Want to know what it takes to play in one of the toughest college football conferences in the country? Many of the Southeastern Conferences' top players say it takes having an even tougher mom.

"My mom taught me to be tough for sure," said University of Missouri-Columbia linebacker Cale Garrett. "And having that intrinsic drive that if you want something you have to work for it. It's not just going to happen. You can't just sit there and wish for it."

The Mizzou senior spoke about his mom's support during SEC Media Days in Hoover, Alabama, which took place in early July. Each year about a month before the start of the season, the conference's 14 head football coaches and their three top players gather to field hundreds of questions from sportscasters, writers, and reporters during a four-day media blitz.
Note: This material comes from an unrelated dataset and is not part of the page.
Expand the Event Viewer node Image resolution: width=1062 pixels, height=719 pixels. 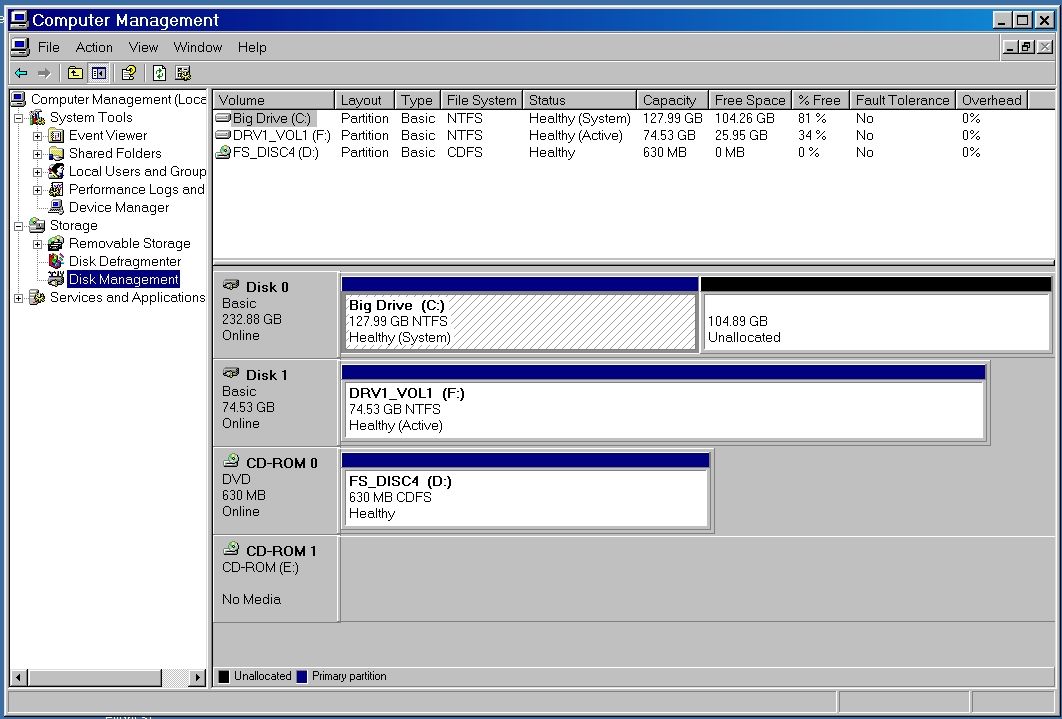click(38, 136)
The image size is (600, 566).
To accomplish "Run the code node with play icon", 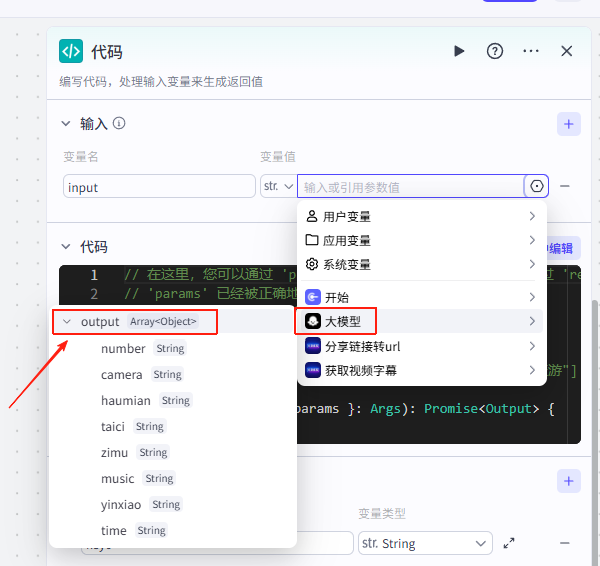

Mississippi State University center Darryl Williams was with his mom the morning the Bulldogs rolled in for their time in the spotlight.

"This is about the closest thing to Hollywood," said Williams, as he faced a sea of cameras and lights.

Williams was decked in a sharp, maroon suit and matching tie, an ensemble put together by his mother, Satonya Parker.

"She picked out this suit for me," said Williams. "I love my mom. She worked her tail off to get where she's at and then she worked her tail off to get me where I'm at."

And Williams is in a good place. The senior is entering his third season as a starter for the Bulldogs and was named team captain for this year's squad.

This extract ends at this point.